Seven times a day I praise you for your righteous rules. Psalm 119:164
Praise is reserved for Sunday morning worship. It does not characterize a fraction of most daily prayers. Knowing this, and reading of David’s frequency to praise God for His Word, I can be motivated by guilt to do better in order to be more like David. I can start building ‘prayers of praise’ into my day’s calendar, consciously making an effort every hour to say the words. How long can I perform under such pressure? A while. Eventually though, I’ll burn out because the problem wasn’t my schedule. It was my heart.
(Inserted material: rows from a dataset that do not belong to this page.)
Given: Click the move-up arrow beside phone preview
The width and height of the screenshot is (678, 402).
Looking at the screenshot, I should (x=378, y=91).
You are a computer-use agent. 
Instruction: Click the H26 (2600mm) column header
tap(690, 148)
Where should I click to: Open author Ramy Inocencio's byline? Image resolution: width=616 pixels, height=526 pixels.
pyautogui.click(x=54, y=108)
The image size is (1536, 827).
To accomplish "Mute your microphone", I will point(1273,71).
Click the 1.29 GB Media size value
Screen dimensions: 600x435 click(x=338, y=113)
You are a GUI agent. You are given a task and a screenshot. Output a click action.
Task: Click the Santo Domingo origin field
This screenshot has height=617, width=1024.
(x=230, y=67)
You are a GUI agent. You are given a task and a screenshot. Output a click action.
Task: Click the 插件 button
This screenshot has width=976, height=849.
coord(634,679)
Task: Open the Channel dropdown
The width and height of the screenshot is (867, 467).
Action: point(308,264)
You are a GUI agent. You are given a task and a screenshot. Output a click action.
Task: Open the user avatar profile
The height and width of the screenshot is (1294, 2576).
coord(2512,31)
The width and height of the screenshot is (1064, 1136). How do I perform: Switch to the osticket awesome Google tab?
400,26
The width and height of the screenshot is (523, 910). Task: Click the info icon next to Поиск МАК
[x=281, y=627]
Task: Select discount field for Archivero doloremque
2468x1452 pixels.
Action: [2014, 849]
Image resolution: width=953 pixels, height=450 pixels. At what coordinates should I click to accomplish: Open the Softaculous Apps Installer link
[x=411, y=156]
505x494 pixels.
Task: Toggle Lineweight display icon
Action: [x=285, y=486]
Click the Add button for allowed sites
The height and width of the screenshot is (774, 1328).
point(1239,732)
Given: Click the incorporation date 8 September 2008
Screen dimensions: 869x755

Such is the dilemma of how to apply scripture.
§ Job forgave his three insensitive friends. I should forgive mine.
§ Paul said that he was content in all circumstances. I should quit complaining.
§ Jesus said, “Not my will, but thine be done.” I should resign myself to whatever God wants and tell my heart to expect less.
§ James said that my tongue needs to be controlled. I’ll choose to sit on inappropriate comments.
Welcome to the way I used to live. This outlook toward my Christian life was shallow and consisted of nothing more than behavior modification. The Word became an exhaustive ‘to-do’ list while my heart languished for want of attention.
If I fail to praise, it is because my heart is not engaged. I am capable of praising other people and other things. I will go on and on about what is valuable to me, what is life changing and life saving. If I don’t praise God, spontaneously, for His Word, it is only because I haven’t found it to be my lifeline.
§ Wow, David praises God seven times a day for His Word.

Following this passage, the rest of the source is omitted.